(Element and text location data)
++++

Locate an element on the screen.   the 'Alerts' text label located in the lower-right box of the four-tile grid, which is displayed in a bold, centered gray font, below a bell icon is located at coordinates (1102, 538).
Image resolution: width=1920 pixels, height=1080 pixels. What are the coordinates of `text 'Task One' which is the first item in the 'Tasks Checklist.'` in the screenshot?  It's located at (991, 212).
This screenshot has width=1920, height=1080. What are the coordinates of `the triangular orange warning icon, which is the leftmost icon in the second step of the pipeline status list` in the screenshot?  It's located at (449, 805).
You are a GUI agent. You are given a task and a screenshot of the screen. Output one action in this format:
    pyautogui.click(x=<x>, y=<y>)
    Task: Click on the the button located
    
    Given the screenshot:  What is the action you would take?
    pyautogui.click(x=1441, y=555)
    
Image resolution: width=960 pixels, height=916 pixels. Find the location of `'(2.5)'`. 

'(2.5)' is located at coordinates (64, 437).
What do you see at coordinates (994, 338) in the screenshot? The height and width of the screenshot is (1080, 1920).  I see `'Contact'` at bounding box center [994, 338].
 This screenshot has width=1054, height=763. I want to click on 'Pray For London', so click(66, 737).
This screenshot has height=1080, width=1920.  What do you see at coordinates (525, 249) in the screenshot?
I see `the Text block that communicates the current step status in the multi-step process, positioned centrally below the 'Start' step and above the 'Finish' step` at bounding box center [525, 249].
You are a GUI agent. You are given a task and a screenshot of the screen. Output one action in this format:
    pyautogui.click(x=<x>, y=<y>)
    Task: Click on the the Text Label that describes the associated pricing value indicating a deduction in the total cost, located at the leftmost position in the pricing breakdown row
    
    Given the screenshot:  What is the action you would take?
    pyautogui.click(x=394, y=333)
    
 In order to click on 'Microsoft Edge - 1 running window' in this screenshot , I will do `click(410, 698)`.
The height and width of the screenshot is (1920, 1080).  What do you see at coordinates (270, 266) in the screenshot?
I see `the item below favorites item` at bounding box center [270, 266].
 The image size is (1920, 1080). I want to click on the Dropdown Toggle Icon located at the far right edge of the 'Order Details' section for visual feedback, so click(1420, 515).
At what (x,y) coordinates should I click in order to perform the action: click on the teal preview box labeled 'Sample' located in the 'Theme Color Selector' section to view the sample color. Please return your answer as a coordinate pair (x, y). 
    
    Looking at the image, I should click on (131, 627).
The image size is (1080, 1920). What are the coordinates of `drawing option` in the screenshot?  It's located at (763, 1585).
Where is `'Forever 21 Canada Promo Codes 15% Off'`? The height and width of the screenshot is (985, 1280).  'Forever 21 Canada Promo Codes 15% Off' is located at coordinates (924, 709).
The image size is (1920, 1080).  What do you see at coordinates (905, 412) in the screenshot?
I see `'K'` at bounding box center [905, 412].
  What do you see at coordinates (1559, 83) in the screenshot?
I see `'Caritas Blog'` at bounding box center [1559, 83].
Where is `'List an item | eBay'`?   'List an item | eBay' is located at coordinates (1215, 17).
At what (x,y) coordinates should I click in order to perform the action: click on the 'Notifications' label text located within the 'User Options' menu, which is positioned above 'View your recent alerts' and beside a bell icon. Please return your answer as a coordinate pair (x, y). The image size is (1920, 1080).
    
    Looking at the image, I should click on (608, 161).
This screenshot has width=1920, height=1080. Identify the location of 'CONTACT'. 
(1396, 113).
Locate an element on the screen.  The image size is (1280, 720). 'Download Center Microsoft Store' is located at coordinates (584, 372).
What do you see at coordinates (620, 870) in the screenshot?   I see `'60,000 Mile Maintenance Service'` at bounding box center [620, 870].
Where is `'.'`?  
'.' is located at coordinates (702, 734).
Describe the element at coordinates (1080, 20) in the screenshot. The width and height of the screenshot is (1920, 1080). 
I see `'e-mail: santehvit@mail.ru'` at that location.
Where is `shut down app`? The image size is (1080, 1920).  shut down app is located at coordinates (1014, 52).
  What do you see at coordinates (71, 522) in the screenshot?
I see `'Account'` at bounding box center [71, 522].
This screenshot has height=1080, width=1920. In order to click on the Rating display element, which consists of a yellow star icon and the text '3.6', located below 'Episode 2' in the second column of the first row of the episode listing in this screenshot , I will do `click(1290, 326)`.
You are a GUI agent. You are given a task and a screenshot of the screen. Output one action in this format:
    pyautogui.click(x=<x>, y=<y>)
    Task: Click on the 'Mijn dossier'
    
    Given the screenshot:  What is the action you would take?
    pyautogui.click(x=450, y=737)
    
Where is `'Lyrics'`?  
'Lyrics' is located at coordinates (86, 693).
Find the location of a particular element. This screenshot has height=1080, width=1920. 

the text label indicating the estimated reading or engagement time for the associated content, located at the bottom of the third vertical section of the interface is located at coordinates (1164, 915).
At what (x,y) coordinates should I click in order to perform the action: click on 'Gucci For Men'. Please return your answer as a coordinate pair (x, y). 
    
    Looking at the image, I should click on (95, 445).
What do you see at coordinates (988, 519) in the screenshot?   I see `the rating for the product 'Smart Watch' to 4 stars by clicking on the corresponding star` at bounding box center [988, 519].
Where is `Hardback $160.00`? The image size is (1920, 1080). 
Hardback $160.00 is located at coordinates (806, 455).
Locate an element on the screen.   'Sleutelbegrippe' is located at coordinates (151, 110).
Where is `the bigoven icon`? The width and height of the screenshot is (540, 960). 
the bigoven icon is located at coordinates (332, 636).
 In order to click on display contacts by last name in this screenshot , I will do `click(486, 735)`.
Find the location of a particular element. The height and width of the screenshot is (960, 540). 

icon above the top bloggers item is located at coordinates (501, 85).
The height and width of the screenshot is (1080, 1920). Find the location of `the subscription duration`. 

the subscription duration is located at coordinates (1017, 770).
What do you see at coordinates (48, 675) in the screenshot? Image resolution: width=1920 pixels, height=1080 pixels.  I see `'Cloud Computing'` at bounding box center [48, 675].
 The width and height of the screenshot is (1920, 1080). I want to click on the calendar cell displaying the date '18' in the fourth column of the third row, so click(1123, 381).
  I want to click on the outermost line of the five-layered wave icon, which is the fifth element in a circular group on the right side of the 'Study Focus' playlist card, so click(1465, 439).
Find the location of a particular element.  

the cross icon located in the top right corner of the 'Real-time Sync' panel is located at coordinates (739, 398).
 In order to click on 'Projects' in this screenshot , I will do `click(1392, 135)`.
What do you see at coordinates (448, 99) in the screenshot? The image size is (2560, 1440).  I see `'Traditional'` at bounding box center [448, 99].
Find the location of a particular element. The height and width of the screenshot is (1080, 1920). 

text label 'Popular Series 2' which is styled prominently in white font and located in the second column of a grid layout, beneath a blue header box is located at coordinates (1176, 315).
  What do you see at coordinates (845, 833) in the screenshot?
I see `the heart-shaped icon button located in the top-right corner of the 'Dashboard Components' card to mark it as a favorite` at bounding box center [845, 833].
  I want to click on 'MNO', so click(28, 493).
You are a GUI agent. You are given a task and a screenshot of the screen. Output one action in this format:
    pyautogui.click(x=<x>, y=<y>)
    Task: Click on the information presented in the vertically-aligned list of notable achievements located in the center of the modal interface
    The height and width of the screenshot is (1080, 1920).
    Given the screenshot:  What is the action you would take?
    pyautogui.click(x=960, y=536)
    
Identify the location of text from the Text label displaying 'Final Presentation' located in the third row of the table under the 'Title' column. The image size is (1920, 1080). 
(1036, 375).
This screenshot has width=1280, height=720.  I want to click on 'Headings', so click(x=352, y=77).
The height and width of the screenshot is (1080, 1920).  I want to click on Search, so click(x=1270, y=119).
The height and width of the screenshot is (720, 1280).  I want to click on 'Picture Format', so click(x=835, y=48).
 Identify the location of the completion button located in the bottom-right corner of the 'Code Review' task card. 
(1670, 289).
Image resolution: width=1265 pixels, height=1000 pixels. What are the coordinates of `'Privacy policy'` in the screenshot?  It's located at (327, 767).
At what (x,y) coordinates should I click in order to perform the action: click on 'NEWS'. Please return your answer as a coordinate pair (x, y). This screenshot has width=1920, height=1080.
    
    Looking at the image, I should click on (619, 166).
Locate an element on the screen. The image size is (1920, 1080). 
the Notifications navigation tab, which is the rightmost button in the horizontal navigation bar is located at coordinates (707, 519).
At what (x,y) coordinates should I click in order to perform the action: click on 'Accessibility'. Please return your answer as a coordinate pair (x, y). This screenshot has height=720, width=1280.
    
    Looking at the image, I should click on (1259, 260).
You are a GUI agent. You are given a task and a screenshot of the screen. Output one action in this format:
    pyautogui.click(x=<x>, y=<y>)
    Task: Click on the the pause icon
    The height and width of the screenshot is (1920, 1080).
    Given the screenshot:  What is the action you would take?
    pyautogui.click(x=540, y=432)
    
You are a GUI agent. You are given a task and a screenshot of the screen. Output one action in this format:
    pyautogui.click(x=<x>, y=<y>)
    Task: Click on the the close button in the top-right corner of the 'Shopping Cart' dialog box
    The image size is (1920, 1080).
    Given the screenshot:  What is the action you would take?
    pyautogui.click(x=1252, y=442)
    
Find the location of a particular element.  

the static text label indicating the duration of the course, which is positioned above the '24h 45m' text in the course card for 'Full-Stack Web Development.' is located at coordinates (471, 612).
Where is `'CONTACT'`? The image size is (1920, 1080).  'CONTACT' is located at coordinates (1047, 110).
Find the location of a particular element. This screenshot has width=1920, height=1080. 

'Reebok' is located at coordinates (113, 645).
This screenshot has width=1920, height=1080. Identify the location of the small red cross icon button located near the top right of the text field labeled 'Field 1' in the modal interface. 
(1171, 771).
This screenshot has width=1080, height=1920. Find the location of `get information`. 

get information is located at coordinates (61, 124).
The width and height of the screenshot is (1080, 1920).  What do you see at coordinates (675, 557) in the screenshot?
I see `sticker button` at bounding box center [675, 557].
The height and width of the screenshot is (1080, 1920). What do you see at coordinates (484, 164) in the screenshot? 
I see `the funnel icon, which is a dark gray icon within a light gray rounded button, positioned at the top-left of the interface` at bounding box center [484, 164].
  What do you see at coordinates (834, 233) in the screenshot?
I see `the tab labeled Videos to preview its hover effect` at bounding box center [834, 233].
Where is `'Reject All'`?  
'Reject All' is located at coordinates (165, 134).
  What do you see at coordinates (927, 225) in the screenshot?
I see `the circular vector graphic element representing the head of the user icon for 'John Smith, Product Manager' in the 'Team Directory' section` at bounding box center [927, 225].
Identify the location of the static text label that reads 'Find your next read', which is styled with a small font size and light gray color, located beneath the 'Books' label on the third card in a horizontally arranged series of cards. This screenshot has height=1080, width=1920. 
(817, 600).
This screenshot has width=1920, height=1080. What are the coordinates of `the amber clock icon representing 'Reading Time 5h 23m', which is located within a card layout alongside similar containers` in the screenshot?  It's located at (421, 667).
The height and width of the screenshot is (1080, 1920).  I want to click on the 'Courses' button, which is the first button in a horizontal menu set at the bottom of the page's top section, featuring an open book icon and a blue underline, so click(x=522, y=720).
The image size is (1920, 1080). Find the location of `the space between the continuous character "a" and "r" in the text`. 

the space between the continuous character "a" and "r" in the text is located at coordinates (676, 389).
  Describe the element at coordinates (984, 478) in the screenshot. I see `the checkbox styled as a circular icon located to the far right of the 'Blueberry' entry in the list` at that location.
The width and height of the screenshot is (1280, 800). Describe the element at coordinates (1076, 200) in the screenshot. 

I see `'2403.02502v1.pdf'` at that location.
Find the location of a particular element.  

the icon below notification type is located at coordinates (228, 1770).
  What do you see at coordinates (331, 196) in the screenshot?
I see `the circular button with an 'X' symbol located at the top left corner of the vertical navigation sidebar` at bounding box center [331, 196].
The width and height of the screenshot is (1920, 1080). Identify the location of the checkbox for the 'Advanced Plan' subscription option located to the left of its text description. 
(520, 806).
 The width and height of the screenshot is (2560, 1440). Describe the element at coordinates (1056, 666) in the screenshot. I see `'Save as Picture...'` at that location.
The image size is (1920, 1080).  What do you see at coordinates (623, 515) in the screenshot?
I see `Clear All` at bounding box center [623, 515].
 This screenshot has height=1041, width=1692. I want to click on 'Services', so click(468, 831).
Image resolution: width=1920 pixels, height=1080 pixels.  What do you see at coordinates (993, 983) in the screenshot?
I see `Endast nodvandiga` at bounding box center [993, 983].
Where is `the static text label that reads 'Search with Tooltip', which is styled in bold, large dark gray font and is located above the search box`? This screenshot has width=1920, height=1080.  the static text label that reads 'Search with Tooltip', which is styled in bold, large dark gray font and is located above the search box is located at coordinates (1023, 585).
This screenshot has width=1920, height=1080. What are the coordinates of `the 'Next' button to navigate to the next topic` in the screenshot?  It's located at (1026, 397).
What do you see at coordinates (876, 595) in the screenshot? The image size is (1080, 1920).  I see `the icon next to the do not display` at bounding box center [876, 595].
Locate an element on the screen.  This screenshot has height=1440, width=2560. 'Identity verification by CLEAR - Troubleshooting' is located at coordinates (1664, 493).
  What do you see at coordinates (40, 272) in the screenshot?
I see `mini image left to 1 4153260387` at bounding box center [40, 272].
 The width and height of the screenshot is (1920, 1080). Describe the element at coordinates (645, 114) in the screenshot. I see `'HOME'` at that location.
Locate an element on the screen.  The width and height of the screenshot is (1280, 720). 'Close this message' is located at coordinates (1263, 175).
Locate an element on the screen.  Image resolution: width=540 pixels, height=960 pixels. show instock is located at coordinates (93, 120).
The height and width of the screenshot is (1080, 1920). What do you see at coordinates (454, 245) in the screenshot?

++++

### PROBLEM STATEMENT
Can you give the stretch from the line containing "This screenshot has width=1080, height=1920." through the line containing "so click(x=522, y=720)." again, swapping "Find the location of" for "Locate" and leaving everything else unchanged?

### RIGHT ANSWER
This screenshot has width=1080, height=1920. Locate `get information`. 

get information is located at coordinates (61, 124).
The width and height of the screenshot is (1080, 1920).  What do you see at coordinates (675, 557) in the screenshot?
I see `sticker button` at bounding box center [675, 557].
The height and width of the screenshot is (1080, 1920). What do you see at coordinates (484, 164) in the screenshot? 
I see `the funnel icon, which is a dark gray icon within a light gray rounded button, positioned at the top-left of the interface` at bounding box center [484, 164].
  What do you see at coordinates (834, 233) in the screenshot?
I see `the tab labeled Videos to preview its hover effect` at bounding box center [834, 233].
Where is `'Reject All'`?  
'Reject All' is located at coordinates (165, 134).
  What do you see at coordinates (927, 225) in the screenshot?
I see `the circular vector graphic element representing the head of the user icon for 'John Smith, Product Manager' in the 'Team Directory' section` at bounding box center [927, 225].
Identify the location of the static text label that reads 'Find your next read', which is styled with a small font size and light gray color, located beneath the 'Books' label on the third card in a horizontally arranged series of cards. This screenshot has height=1080, width=1920. 
(817, 600).
This screenshot has width=1920, height=1080. What are the coordinates of `the amber clock icon representing 'Reading Time 5h 23m', which is located within a card layout alongside similar containers` in the screenshot?  It's located at (421, 667).
The height and width of the screenshot is (1080, 1920).  I want to click on the 'Courses' button, which is the first button in a horizontal menu set at the bottom of the page's top section, featuring an open book icon and a blue underline, so click(x=522, y=720).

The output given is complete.